OBJECTIVES: To describe the cost-effectiveness evaluation of the medical device by the French Health Authority (HAS) issued between 2014 and 2022 and discuss the issues.

METHODS: Based on cost-effectiveness analysis, HAS opinions concerning medical devices have been extracted from the Vyoo Agency’s database. The reservations issued by the HAS have been analyzed.

RESULTS: Out of the 195 opinions, only 16 were for a medical device, covering 19 indications, mainly in the cardiology area (15/19) and 10 medical devices.
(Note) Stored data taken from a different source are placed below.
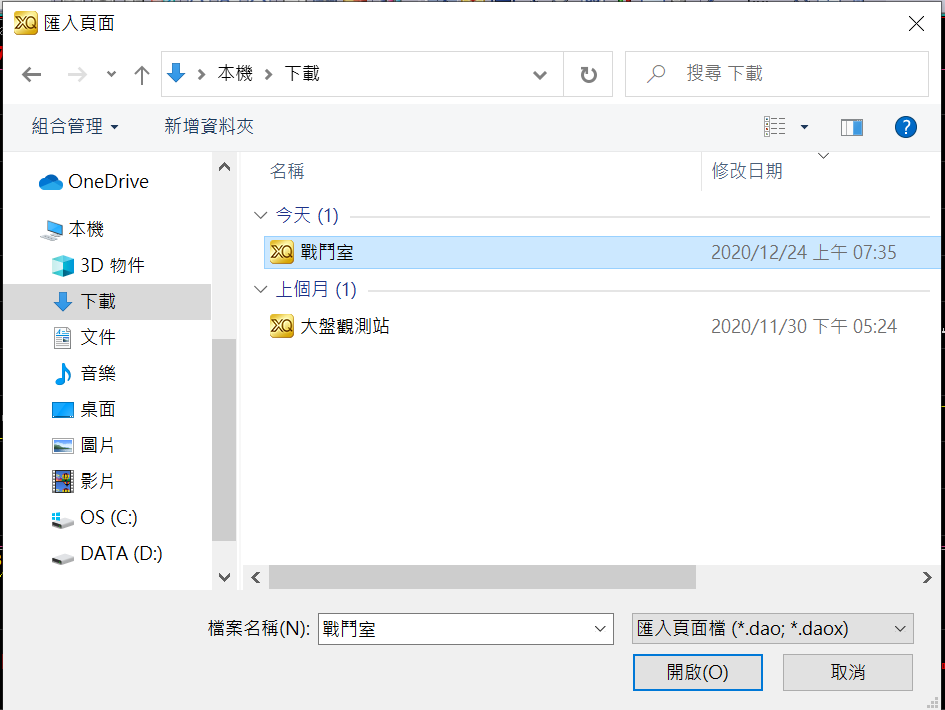
Task: Go back using the back arrow
Action: [31, 74]
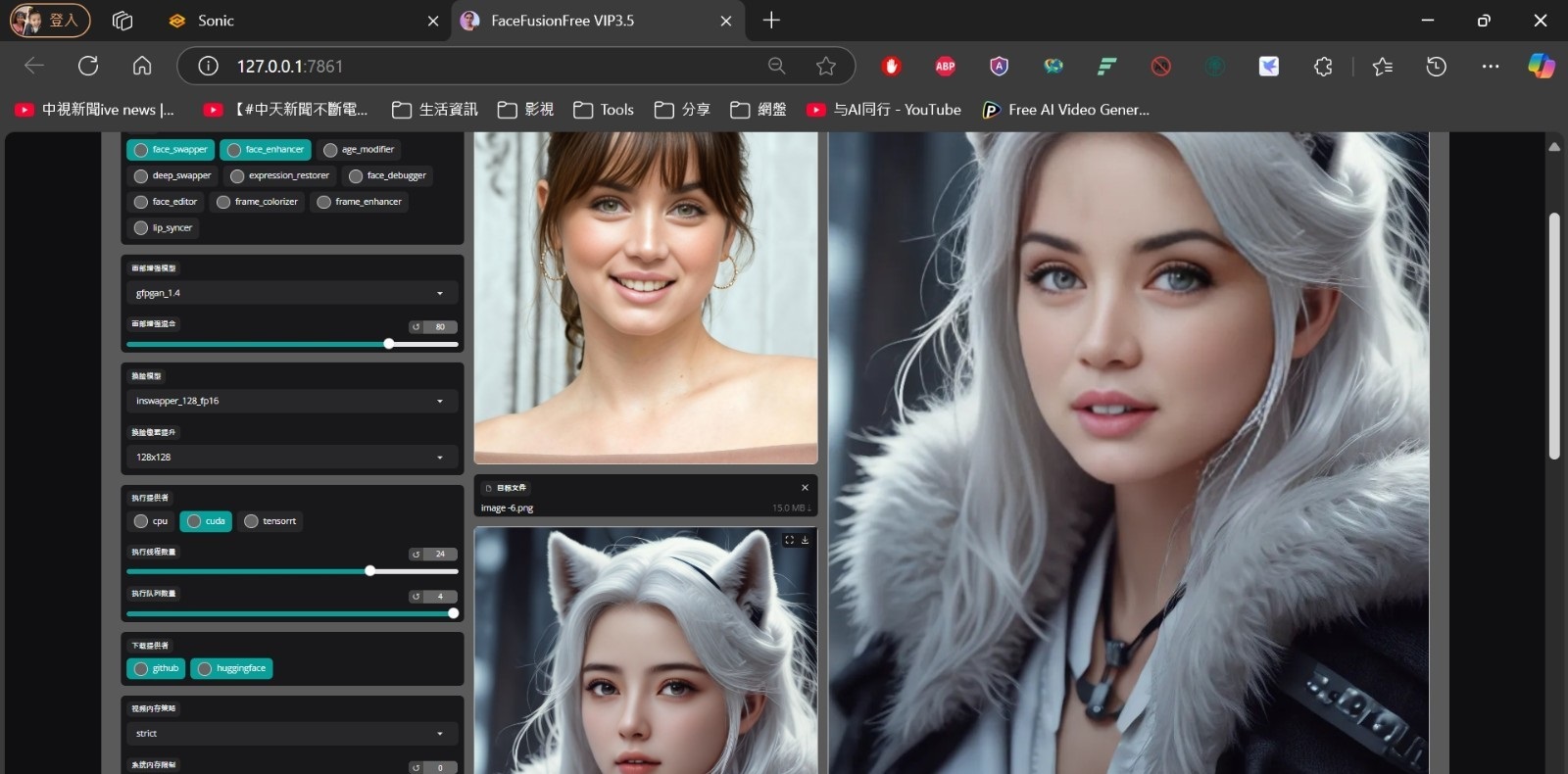Expand the strict memory strategy dropdown
This screenshot has height=774, width=1568.
(x=291, y=734)
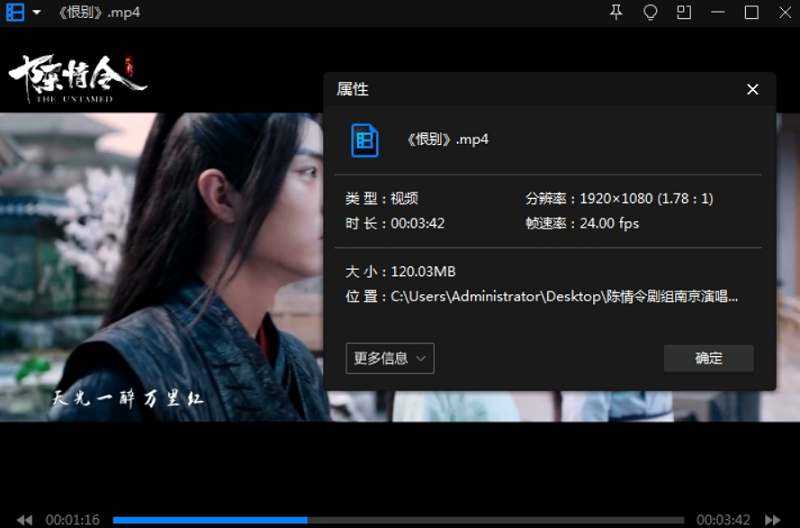Image resolution: width=800 pixels, height=528 pixels.
Task: Click the 00:03:42 total duration display
Action: click(x=723, y=520)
The remaining cost-effectiveness opinions concerned drugs (173) and vaccines (6).

Evaluations were invalidated due to a major reservation in 38.2% (68/178) of drugs’ indications and 47.4% (9/19) of medical devices’ indications. The uncertainty was targeted as a hurdle for interpreting the RDCR in 12.9% (23/178) of drugs’ indications and 10.5% (2/19) of medical devices’ indications.in 12.9% (23/178) of drugs’ indications and 10.5% (2/19) of medical devices’ indications. All in all, at least one RDCR was interpretable in 52.8% (94/178) of drugs’ indications and 47.4% (9/19) of medical devices’ indications.

For medical devices, more than one out of four dossiers got a major reservation concerning the utility assessment (5/16 dossiers concerned). This is the first source of total reservations (20 reservations, 13/16 dossiers), followed by the efficacy and costs assessments (17 reservations each, 10/16 dossiers) and the simulated population (17 reservations, 10/16 dossiers) targeting primarily the analysis of the transposability to the French population. As a comparison, the efficacy assessment was the first source of reservations in the drugs’ opinions (312 reservations, 146/173 dossiers).

CONCLUSIONS: No methodological specificities were identified for the economic evaluation of medical devices compared to drugs, except for the evaluation of incremental versions. The principal hurdle to tackle was the utility score assessment.